Functional Based Product Costing


Functional Based Product Costing
Functional Based Product Costing membebankan biaya bahan baku dan tenaga kerja langsung dengan menggunakan direct tracing (penelusuran langsung). Sementara itu, biaya overhead dibebankan ke produk dengan menggunakan penelusuran penggerak dan alokasi.

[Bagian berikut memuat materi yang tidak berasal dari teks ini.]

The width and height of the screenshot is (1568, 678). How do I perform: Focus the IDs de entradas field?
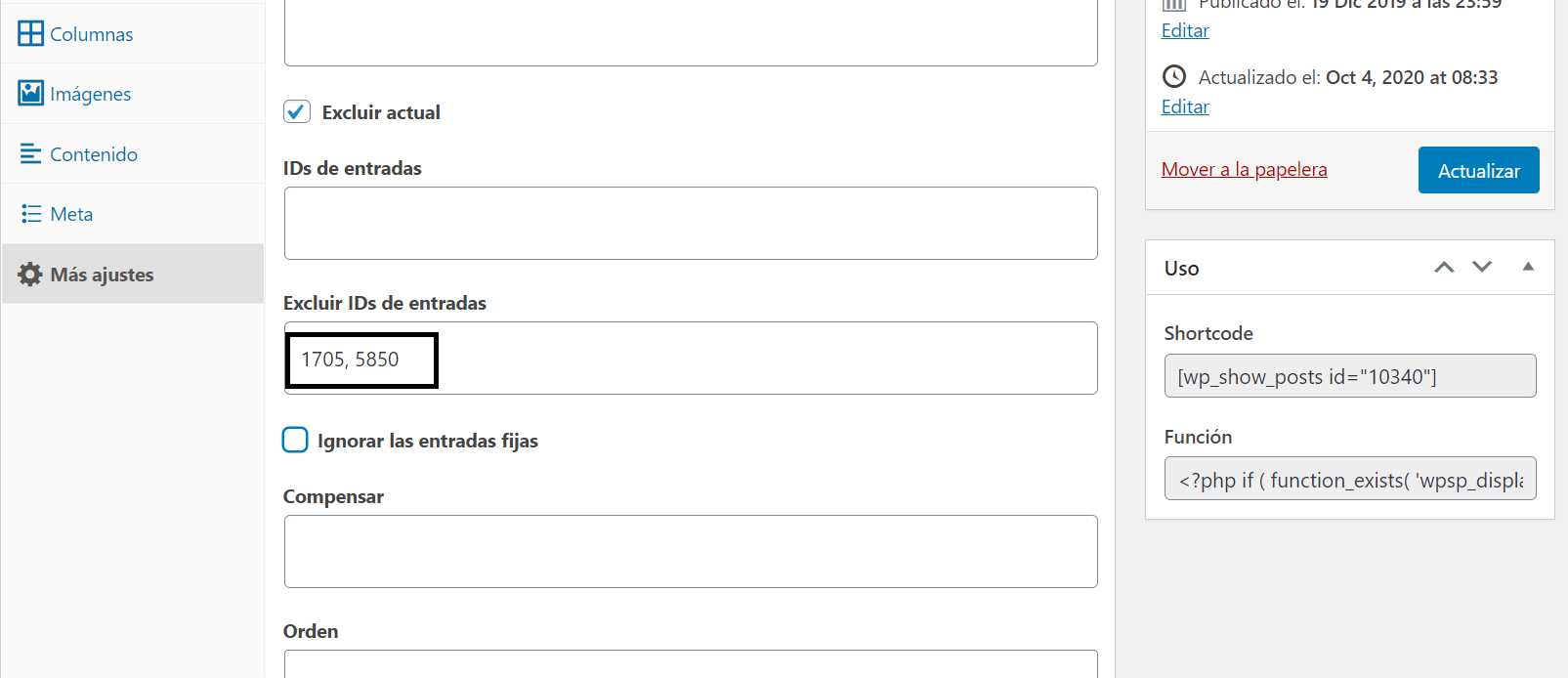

Sistem ini membebankan biaya overhead melalui dua tahap yaitu tahap pertama adalah mengalokasikan biaya overhead yang terjadi ke pusat biaya (cost center) dan tahap kedua mengalokasikan biaya-biaya tersebut dari masing-masing cost center ke produk dengan menggunakan pemicu yang berbasis pada unit produksi, misalkan jam tenaga kerja langsung, jam mesin, biaya bahan baku, dan lain-lain.
            Langkah pertama yang harus dilakukan dalam menghitung biaya produk adalah membebankan biaya bahan baku langsung dan biaya tenaga kerja langsung, karena kedua biaya ini dapat langsung ditelusuri ke produk. Sedangkan pembebanan biaya overhead unit produk dalam berbagai hal merupakan tugas yang sulit. Untuk mengatasinya adalah dengan menggunakan teknik alokasi. Teknik alokasi dikerjakan melalui pemilihan suatu dasar aktivitas yang dikaitkan pada seluruh produk melalui proses produksi pada satu periode, kemudian dihitung tarif overheadnya.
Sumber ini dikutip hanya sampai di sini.